Alright. Here's today.
1st: Found out, after 2 months of swimming almost every day and usually swimming at least a mile a day, that I have lost, quite literally, no weight. I weigh, today, exactly what I weighed the last time I weighed myself.
2nd: This girl that I'm kind of into at the moment agreed to go to this fun-sounding dance/exercise thing with me tonight. She didn't show. I called a couple times. No answer. She also did not ever call to apologize or give an excuse.
Why do I feel like the bad guy for being irritated about this?
3rd: Got rejected by the FDIC today. I currently have next to no job prospects and am just waiting for the letter of rejection from the Hutchinson firm. Surely that'll be coming in the next few days. How much fun will that be!
Look, I realize I'm kind of a douche bag. I know I throw just about as many impediments in my own way as anyone else might. But is this really my life?
God, even that sounds asinine. "Oh. Boo-hoo. Not everything in my life has been handed to me on a silver platter. Why doesn't everyone feel sorry for me?"
Maybe this is just one of those tired things. I already exercised tonight. I ate dinner. I watched humorous television shows. Typically, if none of those things work, I can go to sleep and everything will seem better in the morning.
Except this feels kinda different. Actually, a lot of my rants have been feeling different these days. Perhaps it has to do with my aging, but I'm slowly getting less weepy about life and more pissed off. I mean, sure, I've made mistakes. Every reader of this blog can attest to that. One even has recently.
But is that all there is? I make a few profound mistakes in life (another example, not getting good enough grades my 1L year) and I'm relegated to some sort of weird life that's a partial mix of has-been and never-had? I'm freaking 27! This is prime of my life territory! Why do so many things suck?
Maybe it's because of mornings. I go through an awful lot of my life content and patient. Except the fact of the matter is that content doesn't get you major life advancements. It doesn't get you a job. It doesn't get you a promotion. It doesn't get you a girlfriend. In the paraphrased (and made up) words of Freud, it doesn't get you laid.
And without those things, what is life? The collective purpose of humankind is to contribute to the whole through work and to procreate.
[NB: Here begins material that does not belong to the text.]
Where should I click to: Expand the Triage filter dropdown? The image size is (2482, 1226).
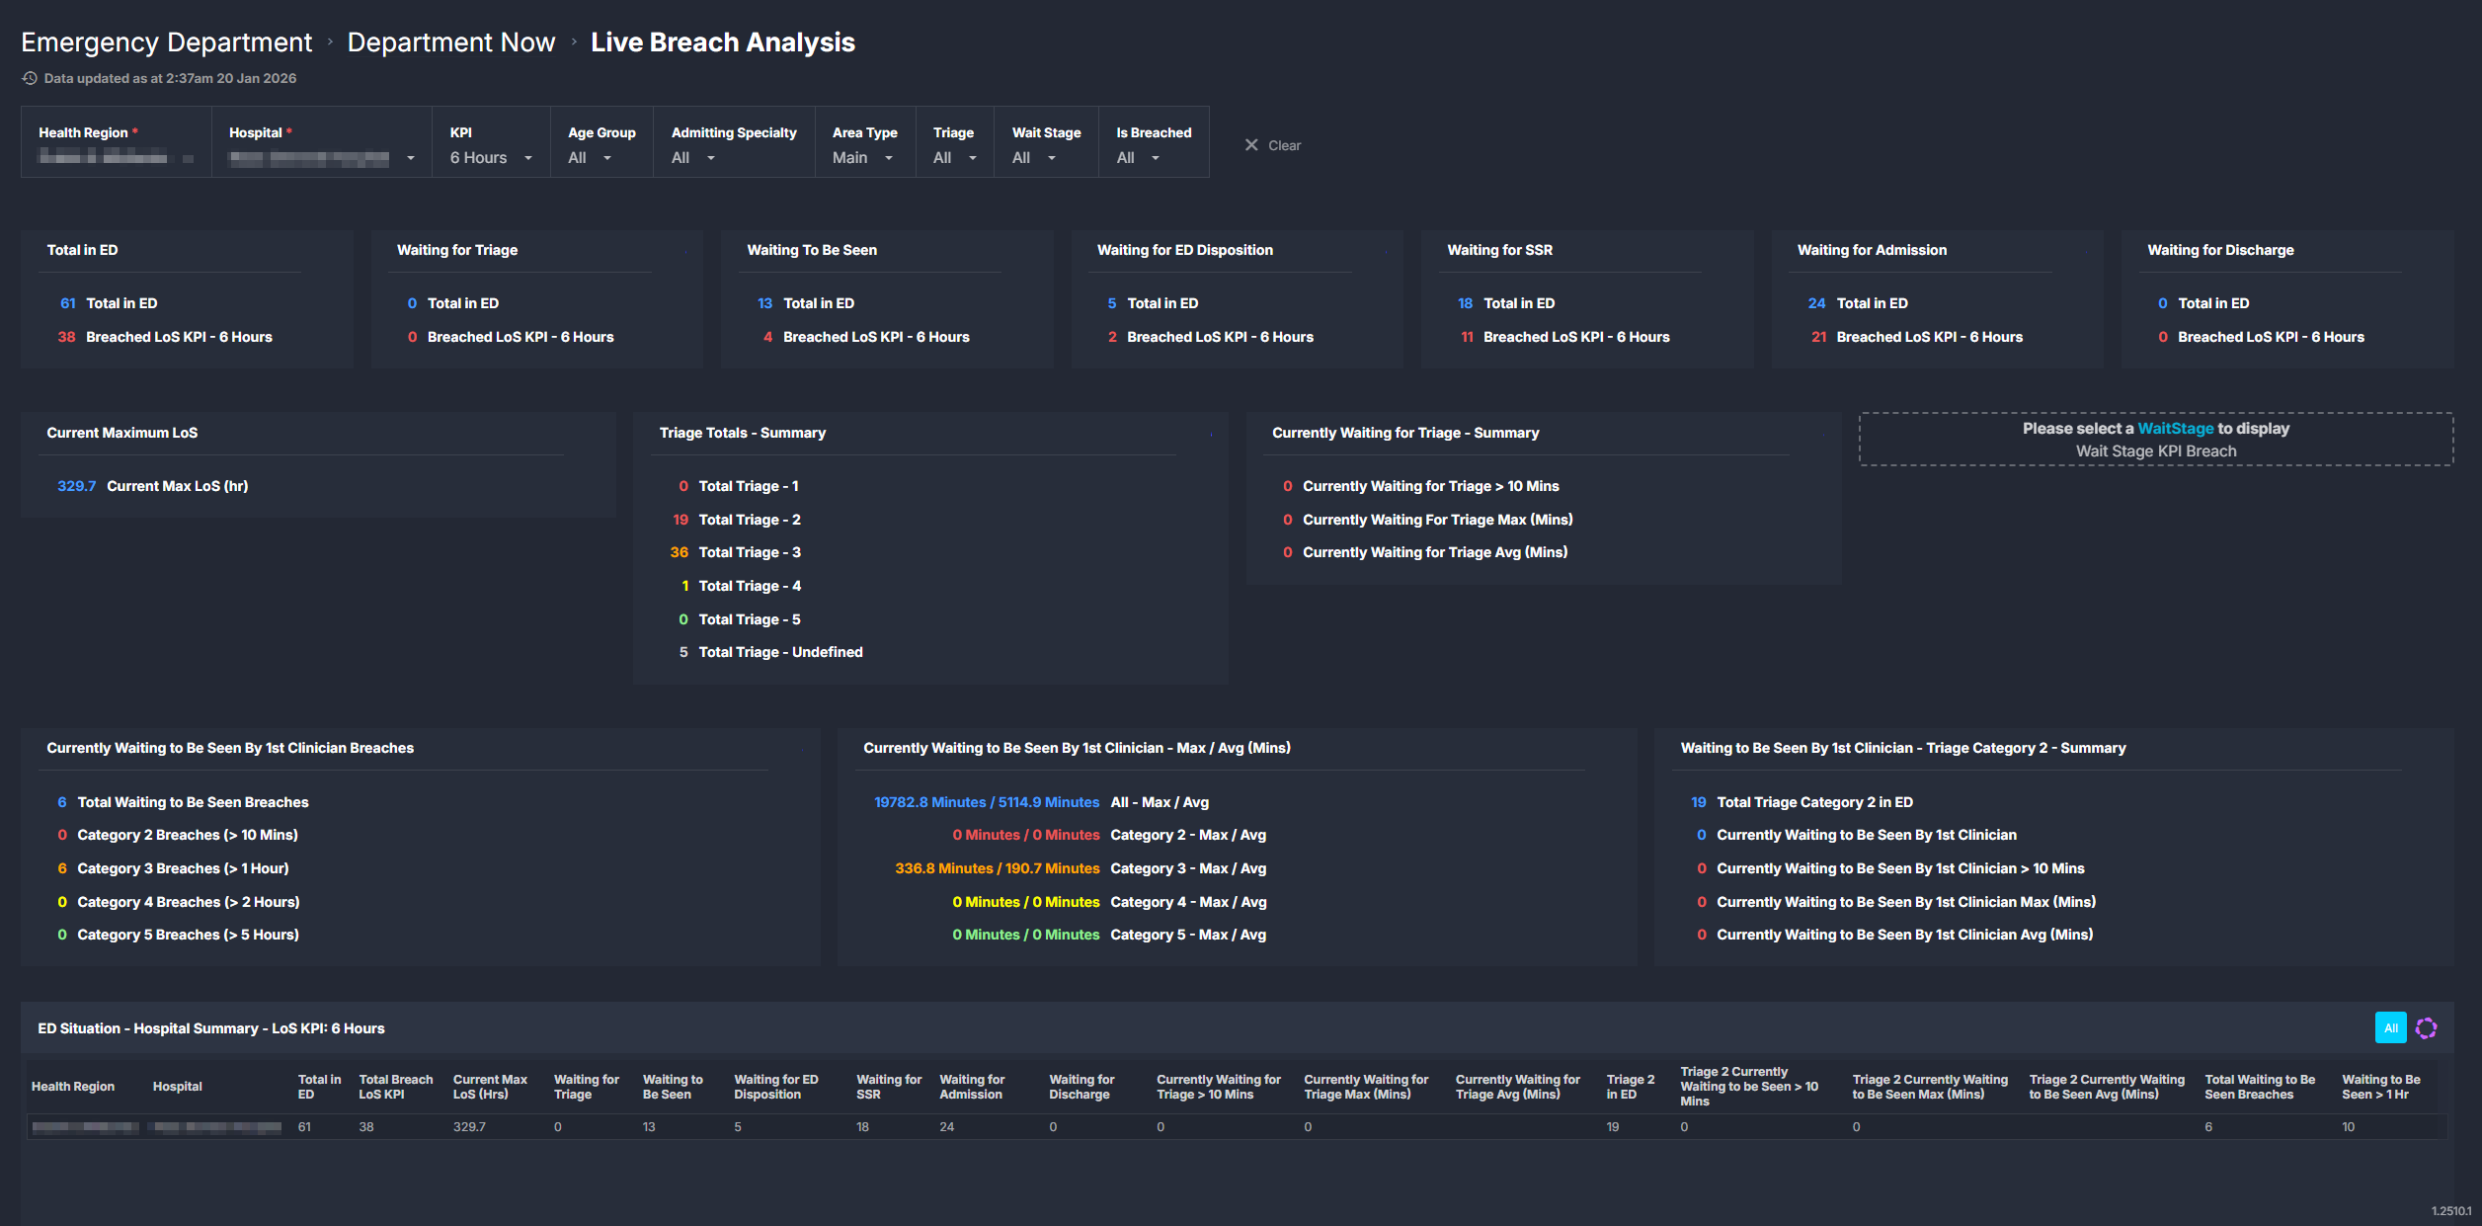[954, 158]
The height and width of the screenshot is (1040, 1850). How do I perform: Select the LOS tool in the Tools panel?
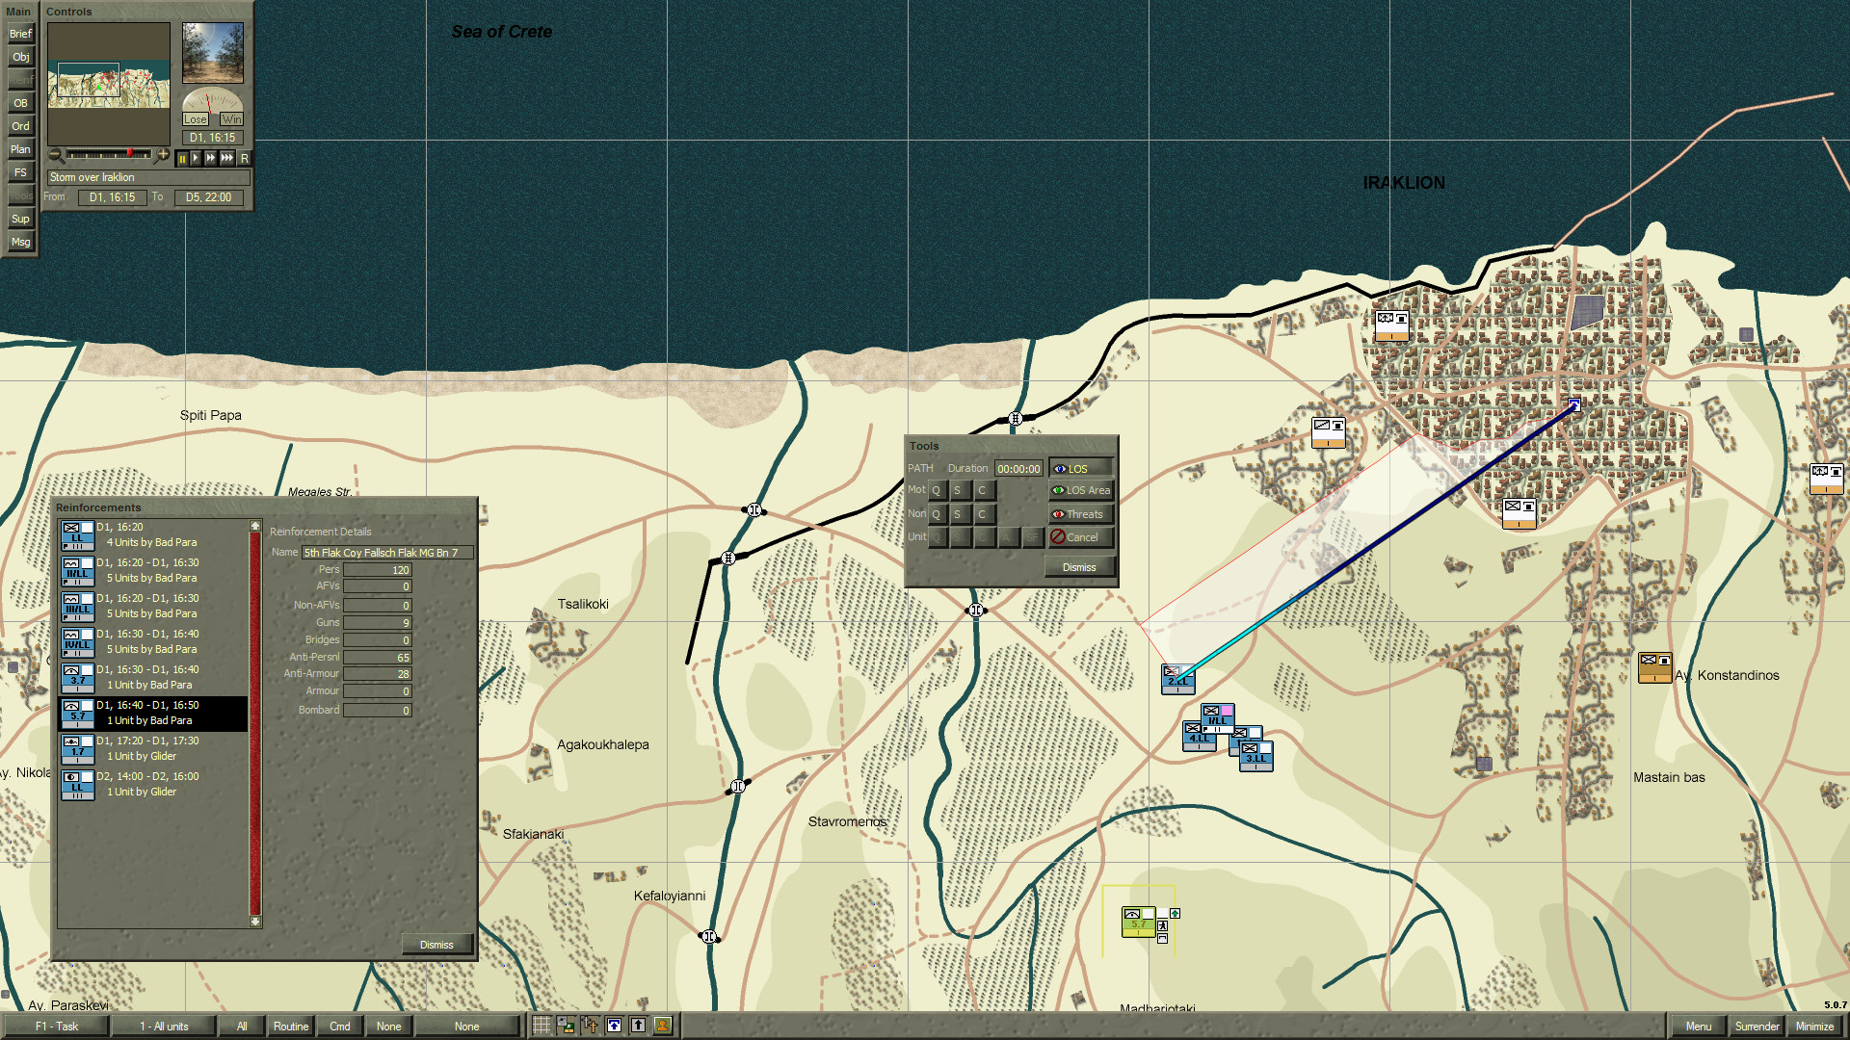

I've managed to do neither of those things. I mean, it's not even close.
So here is to every single one of my friends. You, every single one of you, have managed to accomplish more in life than I. Kudos.
Alright. I guess that's enough of this pissed off rant that appears to be tinged with what might callously be called a mild self-loathing. As I do not consider myself a callous individual, I will choose to call it a frustration in efforts of self. Time to go to bed, so I can wake up and turn back into the nice, friendly, happy version of myself who will be embarrassed about this discourse.